Elas são mais definitivas do que as normas sobre uma peça de software
patenteada.
Agora
o fim do jogo já chegou. Por mais que
tentem, os próprios fabricantes passam aperto para tentar diferenciar seus
carros dos de seus concorrentes. A
homogeneização do automóvel já está banalizada.
Todos os carros atuais são parecidos.
Como já disse, nunca fui muito entusiasta de carros e, exatamente por
isso, só comecei a notar esse fenômeno nos últimos 12 meses. E, ainda assim, pensei que estava apenas
imaginando coisas. Porém, algumas
pessoas brincando com o Photoshop descobriram que, se você apenas trocar a grade frontal dos carros, é possível fazer uma BMW ficar igual a uma Kia e um
Hyundai ficar idêntico a um Honda. É
tudo um só carro.
Realmente,
tem de ter uma explicação para isso. Fui
procurar e descobri um vídeo feito pela CNET que enumera cinco motivos para os
carros de hoje serem iguais: decretos para que a frente do carro seja mais alta
para proteger pedestres, decretos que limitam a altura do carro para economizar
combustível e uma traseira grande que contrabalance a frente grande.
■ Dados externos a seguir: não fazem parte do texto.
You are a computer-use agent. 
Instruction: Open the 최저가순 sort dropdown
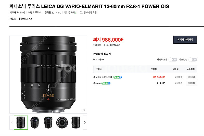[98, 60]
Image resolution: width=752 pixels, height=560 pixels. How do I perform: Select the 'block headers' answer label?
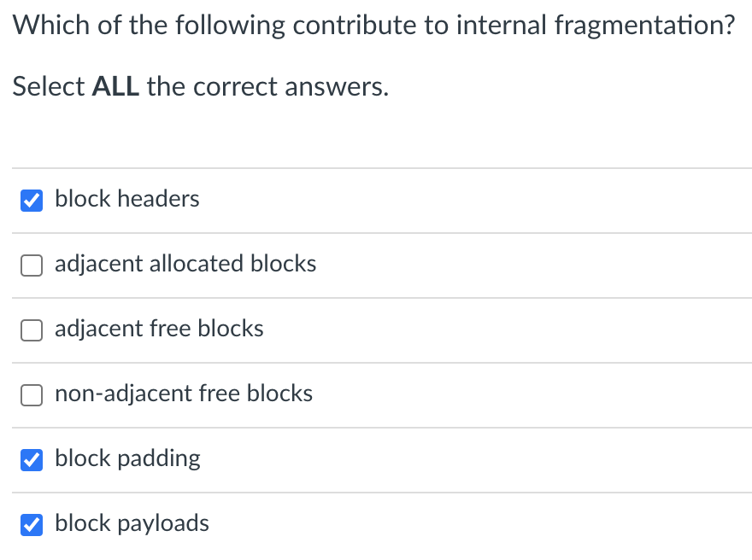[126, 199]
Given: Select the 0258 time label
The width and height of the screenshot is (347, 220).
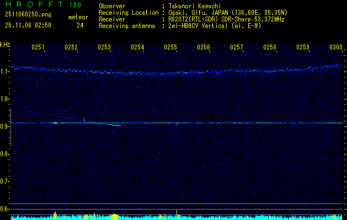Looking at the screenshot, I should pos(270,48).
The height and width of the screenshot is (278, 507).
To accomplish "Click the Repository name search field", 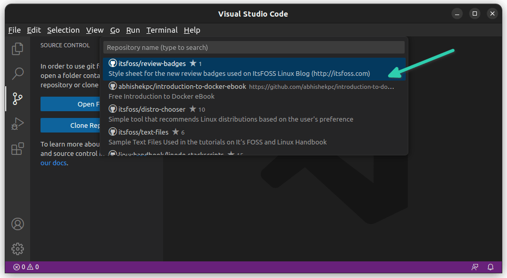I will point(254,47).
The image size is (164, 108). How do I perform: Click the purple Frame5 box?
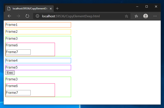38,68
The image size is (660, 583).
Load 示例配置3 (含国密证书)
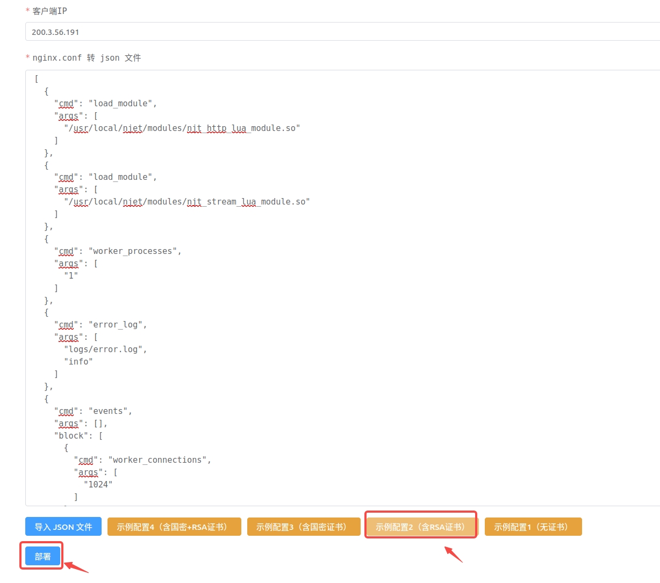[x=304, y=527]
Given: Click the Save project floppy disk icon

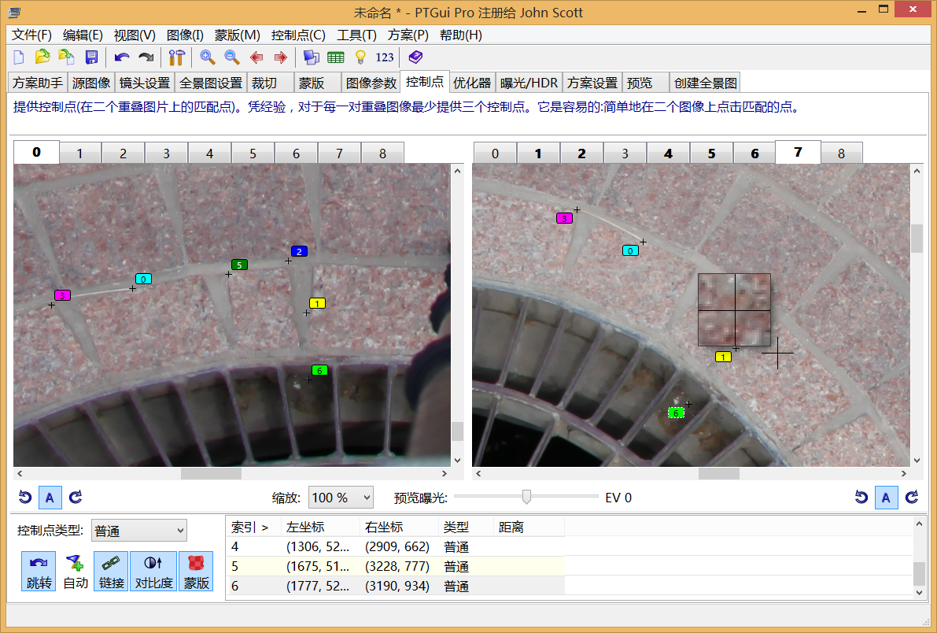Looking at the screenshot, I should click(x=91, y=57).
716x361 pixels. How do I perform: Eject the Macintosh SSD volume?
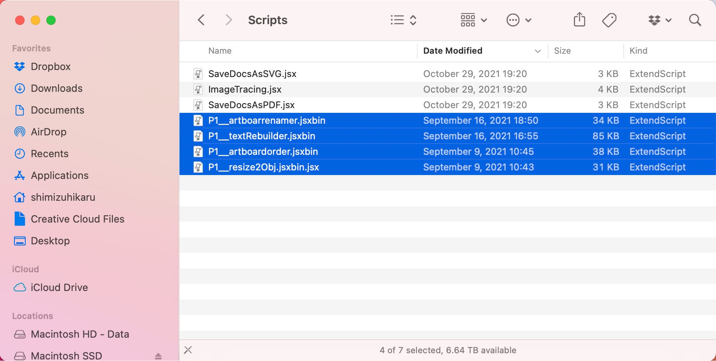tap(158, 356)
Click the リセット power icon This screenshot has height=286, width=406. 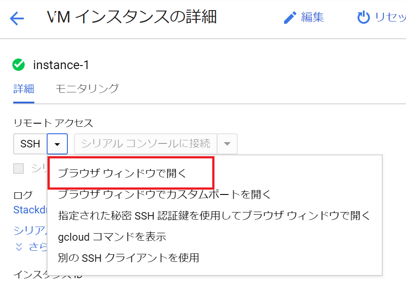(x=363, y=18)
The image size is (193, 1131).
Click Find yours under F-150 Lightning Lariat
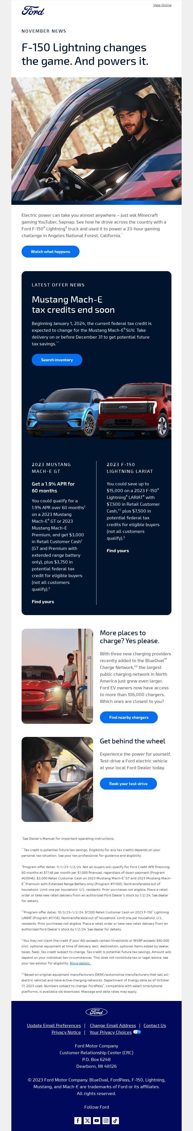coord(118,551)
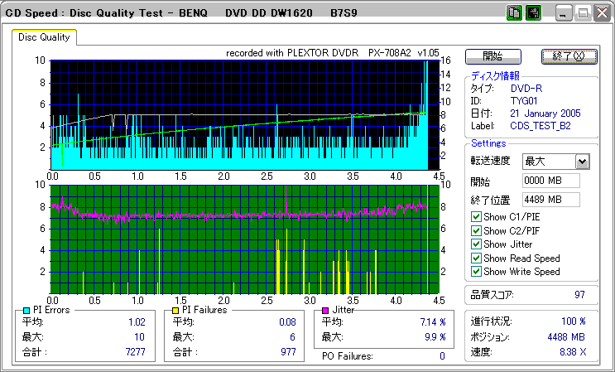This screenshot has width=615, height=372.
Task: Click the copy-to-clipboard icon in title bar
Action: tap(514, 13)
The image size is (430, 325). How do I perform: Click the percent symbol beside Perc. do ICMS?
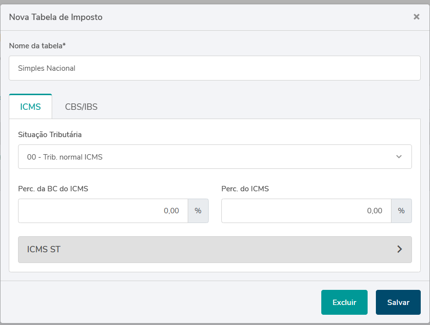point(401,211)

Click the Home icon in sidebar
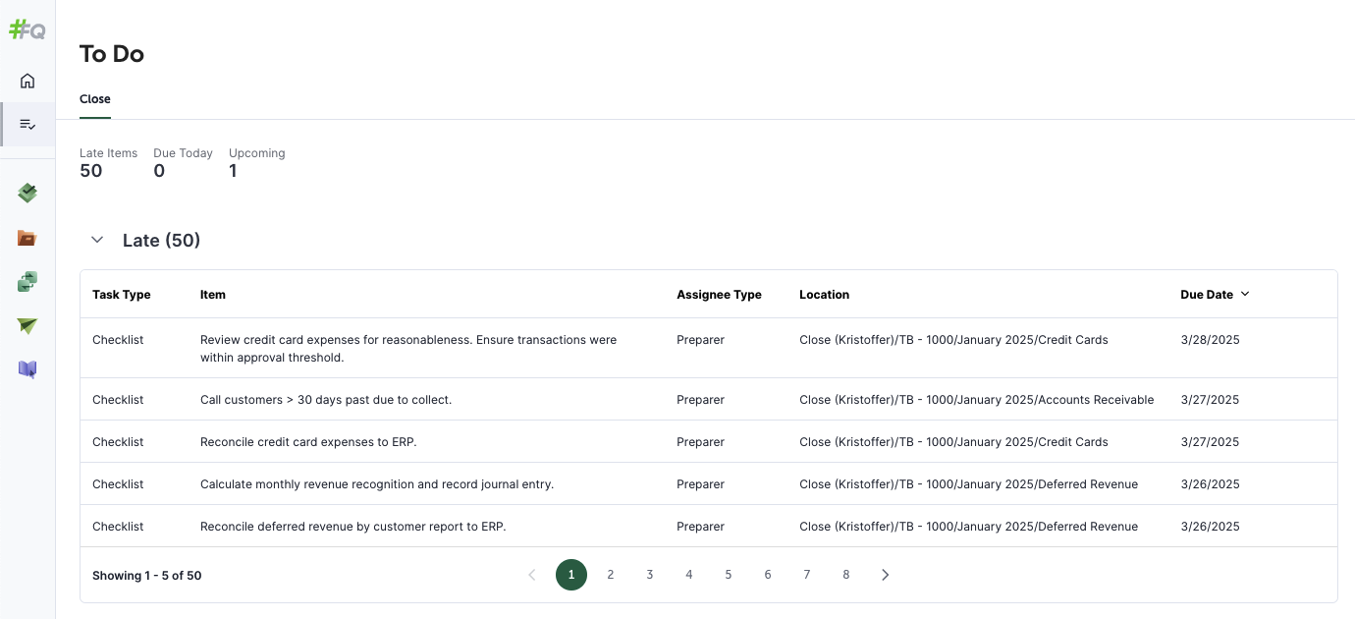click(x=27, y=81)
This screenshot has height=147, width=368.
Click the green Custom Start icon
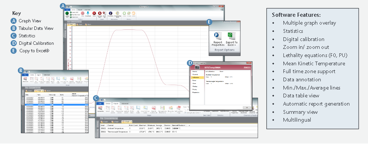(67, 13)
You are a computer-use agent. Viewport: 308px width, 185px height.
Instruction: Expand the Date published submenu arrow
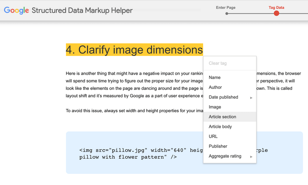click(x=251, y=98)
Essa combinação fez com que tanto o
pára-brisa quanto todas as janelas dos carros se tornassem irritantemente pequenas,
o que afeta a visibilidade e acaba tornando os carros menos seguros para serem dirigidos.
Adicionalmente, o peitoril das janelas ficou mais alto, o que dá a
claustrofóbica sensação de se estar dentro de um tanque. Em outras palavras, uma histeria em relação à
segurança e ao ambiente destruiu toda a estética dos carros.
Pouco
importa que segurança e ecologia criem resultados contraditórios. Quanto menor o consumo de combustível, mais
leve e delicado tem de ser o carro e maior é a probabilidade de você morrer em
um acidente. As regulamentações que
especificam um consumo máximo de combustível certamente já mataram muitas
pessoas. Similarmente, como princípio
geral, quanto mais seguro for o carro, mais combustível ele irá consumir. Enquanto isso, a própria gasolina vem sendo
arruinada em decorrência de todas as misturas etílicas que o governo determina
que devem ser acrescentadas, o que reduz a vida útil do motor.
Estas
regulamentações são as responsáveis pelo desaparecimento da perua e pelo
subsequente domínio do mercado por veículos enormes que podem ser classificados
como caminhonetes, os quais são regulados por um padrão distinto. É isso mesmo: regulamentações criadas para
reduzir o consumo de combustível geraram o efeito exatamente oposto ao
estimular as pessoas a abandonar os carros e ir para os utilitários — que era
exatamente o que os grandes fabricantes queriam. Não é de se estranhar que as críticas mais
contundentes às regulamentações que estipulam valores máximos para consumo de
combustível não sejam feitas pela indústria automotiva, mas sim pelos usuários.
É
verdade que ninguém tinha a intenção de acabar com a diversidade, a
funcionalidade e a beleza dos carros.
Mas isso foi exatamente o que aconteceu.
E é isso o que acontece sempre que as elites políticas e burocráticas
impõem sobre os cidadãos o seu próprio sistema de valores, desconsiderando
totalmente os valores subjetivos dos produtores e dos consumidores. Eles são os mestres e nós somos os escravos,
e cabe a nós aceitarmos nosso fardo resignadamente.
Considere
a questão a respeito dos pedestres.
Quantas vidas realmente já foram salvas por uma frente mais
elevada? Ninguém sabe. Mas a própria regulamentação parece excluir a
possibilidade de que motoristas e pedestres possam resolver seus problemas por
conta própria, sem uma intervenção regulatória.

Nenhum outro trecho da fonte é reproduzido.